↓

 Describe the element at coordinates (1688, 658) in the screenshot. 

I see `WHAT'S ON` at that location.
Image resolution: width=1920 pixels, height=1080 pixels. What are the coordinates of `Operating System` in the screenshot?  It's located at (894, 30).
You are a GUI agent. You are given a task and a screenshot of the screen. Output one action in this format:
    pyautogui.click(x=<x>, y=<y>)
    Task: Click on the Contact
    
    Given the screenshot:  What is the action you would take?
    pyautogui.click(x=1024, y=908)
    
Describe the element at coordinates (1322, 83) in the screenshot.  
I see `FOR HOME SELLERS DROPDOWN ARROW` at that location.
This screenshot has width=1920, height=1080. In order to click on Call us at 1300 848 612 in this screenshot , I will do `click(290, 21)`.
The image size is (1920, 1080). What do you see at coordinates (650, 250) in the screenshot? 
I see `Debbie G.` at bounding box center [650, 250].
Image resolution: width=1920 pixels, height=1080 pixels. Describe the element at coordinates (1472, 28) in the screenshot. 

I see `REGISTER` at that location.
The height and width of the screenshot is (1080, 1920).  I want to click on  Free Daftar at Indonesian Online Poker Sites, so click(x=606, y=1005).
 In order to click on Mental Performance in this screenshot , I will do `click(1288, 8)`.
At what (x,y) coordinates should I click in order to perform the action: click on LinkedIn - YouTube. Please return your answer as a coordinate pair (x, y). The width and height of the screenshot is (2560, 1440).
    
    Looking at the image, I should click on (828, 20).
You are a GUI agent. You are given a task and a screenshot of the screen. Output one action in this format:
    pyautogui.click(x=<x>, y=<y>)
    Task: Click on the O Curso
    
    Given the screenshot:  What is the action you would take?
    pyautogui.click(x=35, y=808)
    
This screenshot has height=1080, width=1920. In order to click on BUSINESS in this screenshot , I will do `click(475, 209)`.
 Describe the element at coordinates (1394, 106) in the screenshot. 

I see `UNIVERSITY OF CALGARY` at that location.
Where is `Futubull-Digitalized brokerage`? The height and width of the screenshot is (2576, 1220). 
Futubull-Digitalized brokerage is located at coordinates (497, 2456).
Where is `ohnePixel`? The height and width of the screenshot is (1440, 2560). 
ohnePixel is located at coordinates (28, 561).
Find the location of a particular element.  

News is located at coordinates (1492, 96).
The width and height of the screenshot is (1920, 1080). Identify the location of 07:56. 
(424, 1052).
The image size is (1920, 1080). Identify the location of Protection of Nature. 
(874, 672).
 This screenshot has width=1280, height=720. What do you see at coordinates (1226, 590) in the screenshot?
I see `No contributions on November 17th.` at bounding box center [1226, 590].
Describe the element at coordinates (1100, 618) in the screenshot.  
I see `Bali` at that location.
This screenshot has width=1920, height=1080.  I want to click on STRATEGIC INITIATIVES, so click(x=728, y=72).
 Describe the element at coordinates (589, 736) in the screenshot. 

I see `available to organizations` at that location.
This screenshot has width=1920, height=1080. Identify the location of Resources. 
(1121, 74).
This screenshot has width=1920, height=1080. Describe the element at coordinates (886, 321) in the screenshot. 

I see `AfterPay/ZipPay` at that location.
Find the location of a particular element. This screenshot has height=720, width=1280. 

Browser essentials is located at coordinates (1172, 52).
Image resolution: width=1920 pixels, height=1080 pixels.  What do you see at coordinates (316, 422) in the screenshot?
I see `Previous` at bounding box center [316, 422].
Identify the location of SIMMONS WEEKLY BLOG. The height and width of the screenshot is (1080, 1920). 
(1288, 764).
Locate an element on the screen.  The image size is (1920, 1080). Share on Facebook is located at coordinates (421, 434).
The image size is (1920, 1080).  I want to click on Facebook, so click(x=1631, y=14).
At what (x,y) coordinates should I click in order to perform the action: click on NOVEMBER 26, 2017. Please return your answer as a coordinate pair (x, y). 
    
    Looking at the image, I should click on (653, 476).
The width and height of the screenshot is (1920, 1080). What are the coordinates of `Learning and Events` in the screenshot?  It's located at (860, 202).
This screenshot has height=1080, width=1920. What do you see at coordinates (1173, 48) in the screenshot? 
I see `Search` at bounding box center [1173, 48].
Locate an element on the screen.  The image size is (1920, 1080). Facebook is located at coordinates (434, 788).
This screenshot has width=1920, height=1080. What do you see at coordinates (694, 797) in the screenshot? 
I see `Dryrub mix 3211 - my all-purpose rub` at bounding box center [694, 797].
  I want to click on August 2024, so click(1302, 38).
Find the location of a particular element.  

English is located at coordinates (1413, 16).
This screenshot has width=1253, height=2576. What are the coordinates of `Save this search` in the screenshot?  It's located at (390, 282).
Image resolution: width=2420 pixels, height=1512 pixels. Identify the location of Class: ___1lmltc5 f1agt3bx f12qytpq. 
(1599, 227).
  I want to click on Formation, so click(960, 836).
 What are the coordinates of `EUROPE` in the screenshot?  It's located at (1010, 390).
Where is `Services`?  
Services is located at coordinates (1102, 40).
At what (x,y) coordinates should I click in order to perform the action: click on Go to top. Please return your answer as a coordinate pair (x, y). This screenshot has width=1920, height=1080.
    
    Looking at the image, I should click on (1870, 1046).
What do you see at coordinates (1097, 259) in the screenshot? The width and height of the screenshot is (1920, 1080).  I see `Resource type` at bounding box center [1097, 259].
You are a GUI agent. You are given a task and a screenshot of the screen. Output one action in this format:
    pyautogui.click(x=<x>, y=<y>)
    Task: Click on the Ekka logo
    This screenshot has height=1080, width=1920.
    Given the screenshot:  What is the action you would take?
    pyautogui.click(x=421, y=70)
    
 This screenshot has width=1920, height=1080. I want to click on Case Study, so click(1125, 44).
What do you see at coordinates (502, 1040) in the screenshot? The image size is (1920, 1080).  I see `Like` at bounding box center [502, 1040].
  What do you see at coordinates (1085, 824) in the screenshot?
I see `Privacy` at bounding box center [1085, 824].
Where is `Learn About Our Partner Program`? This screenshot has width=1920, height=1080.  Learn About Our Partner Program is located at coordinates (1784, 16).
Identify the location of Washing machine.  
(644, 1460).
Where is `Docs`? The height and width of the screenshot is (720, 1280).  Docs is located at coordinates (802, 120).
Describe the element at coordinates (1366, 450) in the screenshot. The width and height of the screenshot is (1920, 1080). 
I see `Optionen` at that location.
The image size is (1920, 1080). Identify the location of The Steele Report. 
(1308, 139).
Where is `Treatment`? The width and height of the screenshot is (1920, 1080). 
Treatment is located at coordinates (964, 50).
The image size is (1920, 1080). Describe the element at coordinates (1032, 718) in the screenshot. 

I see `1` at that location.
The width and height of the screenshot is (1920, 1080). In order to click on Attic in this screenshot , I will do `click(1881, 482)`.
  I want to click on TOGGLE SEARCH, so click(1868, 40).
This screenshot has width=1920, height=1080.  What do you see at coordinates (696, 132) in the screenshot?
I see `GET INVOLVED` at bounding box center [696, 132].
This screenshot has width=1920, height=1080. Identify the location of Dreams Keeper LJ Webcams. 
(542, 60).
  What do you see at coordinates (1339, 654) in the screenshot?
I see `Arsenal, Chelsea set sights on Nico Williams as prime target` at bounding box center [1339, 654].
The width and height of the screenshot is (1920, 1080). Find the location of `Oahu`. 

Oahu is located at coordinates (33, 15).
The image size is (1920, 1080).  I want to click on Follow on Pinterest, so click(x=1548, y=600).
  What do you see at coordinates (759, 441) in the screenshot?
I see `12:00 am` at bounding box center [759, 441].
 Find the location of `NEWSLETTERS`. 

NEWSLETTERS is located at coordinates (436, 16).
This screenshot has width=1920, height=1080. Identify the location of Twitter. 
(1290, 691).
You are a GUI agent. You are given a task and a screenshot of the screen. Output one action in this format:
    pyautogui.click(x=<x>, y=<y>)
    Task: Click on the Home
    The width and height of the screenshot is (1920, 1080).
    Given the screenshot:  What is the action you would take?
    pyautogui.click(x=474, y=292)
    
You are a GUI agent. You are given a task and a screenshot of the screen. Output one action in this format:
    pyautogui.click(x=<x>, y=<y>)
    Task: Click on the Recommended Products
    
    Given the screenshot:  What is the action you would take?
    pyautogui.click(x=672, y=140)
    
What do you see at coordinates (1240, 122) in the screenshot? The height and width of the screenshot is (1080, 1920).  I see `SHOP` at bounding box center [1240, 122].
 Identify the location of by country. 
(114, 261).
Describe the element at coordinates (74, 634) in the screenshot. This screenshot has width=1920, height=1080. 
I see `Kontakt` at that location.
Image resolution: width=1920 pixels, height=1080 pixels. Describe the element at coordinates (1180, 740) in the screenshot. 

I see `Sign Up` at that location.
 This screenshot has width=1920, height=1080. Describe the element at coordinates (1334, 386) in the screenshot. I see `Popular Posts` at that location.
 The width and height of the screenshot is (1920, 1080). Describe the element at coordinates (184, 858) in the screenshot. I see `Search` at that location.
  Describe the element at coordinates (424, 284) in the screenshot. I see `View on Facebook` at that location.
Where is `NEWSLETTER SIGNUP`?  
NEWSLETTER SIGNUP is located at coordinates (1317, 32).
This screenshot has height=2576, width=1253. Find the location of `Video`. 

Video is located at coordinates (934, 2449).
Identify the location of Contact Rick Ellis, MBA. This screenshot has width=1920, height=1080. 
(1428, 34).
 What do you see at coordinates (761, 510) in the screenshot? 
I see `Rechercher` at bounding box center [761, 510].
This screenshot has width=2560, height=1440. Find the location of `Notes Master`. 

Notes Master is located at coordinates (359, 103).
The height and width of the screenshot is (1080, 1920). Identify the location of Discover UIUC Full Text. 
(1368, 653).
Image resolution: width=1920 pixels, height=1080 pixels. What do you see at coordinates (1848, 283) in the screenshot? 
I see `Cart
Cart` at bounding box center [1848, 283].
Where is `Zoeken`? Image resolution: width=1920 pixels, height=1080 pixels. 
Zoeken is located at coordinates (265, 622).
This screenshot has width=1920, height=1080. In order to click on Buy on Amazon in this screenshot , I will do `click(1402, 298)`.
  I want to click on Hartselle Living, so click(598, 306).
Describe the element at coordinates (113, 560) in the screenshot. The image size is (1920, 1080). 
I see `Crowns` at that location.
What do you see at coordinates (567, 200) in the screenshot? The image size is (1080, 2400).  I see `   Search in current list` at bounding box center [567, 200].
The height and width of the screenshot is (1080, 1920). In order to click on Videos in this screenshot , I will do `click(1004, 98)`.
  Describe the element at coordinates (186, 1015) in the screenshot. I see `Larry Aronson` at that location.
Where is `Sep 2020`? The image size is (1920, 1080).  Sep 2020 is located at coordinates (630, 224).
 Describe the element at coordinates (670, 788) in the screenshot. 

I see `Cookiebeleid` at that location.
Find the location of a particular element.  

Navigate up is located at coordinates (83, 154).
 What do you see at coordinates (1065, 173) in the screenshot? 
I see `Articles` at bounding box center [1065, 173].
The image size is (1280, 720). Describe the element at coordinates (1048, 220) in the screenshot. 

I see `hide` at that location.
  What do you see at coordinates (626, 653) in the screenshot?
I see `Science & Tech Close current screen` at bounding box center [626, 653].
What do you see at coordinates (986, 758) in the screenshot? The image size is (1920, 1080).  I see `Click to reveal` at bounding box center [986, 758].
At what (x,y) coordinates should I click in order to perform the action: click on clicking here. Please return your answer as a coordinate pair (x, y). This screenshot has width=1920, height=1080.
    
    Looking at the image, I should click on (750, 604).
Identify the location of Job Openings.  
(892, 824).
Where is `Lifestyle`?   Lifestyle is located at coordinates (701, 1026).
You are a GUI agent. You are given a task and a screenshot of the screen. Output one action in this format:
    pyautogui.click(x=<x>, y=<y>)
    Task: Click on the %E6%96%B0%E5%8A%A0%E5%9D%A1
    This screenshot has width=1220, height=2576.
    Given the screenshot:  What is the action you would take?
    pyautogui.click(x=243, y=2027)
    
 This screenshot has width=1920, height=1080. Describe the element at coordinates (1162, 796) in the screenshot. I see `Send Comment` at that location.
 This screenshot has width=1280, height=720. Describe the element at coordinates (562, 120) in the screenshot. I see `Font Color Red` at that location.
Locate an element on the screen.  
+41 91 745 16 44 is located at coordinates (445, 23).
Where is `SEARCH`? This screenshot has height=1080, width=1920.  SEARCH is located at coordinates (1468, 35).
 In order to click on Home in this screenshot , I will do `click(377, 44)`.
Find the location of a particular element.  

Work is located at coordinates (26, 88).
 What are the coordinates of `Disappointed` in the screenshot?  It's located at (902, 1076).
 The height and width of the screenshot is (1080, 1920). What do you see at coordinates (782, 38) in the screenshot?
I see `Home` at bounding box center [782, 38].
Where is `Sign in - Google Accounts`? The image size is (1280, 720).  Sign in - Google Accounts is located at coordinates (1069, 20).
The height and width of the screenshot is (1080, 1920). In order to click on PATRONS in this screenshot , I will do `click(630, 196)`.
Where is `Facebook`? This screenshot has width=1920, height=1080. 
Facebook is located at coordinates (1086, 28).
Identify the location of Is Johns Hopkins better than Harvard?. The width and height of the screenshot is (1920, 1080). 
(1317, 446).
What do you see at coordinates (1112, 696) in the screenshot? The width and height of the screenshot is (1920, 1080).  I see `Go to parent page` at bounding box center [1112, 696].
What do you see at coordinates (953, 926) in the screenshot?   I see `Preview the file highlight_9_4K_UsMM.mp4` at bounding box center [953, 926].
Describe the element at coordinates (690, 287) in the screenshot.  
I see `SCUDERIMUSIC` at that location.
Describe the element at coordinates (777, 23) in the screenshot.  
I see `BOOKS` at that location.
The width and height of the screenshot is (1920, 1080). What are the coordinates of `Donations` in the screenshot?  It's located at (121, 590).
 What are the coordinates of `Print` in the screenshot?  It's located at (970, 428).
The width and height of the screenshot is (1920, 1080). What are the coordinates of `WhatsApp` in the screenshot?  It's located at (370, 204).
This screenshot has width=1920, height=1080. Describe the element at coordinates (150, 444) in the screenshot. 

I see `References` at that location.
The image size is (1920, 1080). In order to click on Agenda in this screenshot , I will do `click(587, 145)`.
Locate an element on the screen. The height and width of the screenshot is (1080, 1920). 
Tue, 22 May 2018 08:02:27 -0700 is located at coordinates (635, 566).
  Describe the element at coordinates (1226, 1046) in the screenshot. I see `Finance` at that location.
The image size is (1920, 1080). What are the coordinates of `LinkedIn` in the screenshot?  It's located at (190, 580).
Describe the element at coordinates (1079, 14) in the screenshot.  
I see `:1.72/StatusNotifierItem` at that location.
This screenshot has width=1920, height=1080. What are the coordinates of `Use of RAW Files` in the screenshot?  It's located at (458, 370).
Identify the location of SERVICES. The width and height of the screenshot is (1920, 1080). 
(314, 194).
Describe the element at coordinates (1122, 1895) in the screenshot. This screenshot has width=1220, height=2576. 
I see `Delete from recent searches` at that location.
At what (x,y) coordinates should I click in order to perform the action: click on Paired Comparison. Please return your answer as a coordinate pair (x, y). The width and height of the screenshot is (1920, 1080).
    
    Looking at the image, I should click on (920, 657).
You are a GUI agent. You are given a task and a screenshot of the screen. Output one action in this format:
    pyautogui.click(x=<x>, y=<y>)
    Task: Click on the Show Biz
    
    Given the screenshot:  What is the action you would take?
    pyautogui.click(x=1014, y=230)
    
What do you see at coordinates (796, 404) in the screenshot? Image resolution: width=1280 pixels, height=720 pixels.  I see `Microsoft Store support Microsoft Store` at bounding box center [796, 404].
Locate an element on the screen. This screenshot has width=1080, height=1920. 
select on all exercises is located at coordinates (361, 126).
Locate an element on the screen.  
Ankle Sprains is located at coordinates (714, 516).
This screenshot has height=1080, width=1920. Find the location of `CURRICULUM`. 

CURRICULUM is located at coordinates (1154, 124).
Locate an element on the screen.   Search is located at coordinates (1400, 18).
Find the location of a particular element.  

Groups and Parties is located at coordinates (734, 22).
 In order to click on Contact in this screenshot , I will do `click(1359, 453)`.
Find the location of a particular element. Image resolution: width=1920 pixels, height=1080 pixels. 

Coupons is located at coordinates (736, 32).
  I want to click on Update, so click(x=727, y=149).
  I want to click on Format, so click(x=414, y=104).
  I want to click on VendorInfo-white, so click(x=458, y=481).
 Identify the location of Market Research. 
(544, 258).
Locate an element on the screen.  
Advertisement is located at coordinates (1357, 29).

↑

Convert the entry lines starting with the one containing "What do you see at coordinates (1112, 696)" and continuing through the one containing "at (970, 428)." into a JSON list of strings, with each line as its own item and any blank lines dropped.

[
  "What do you see at coordinates (1112, 696) in the screenshot? The width and height of the screenshot is (1920, 1080).  I see `Go to parent page` at bounding box center [1112, 696].",
  "What do you see at coordinates (953, 926) in the screenshot?   I see `Preview the file highlight_9_4K_UsMM.mp4` at bounding box center [953, 926].",
  "Describe the element at coordinates (690, 287) in the screenshot.  ",
  "I see `SCUDERIMUSIC` at that location.",
  "Describe the element at coordinates (777, 23) in the screenshot.  ",
  "I see `BOOKS` at that location.",
  "The width and height of the screenshot is (1920, 1080). What are the coordinates of `Donations` in the screenshot?  It's located at (121, 590).",
  " What are the coordinates of `Print` in the screenshot?  It's located at (970, 428)."
]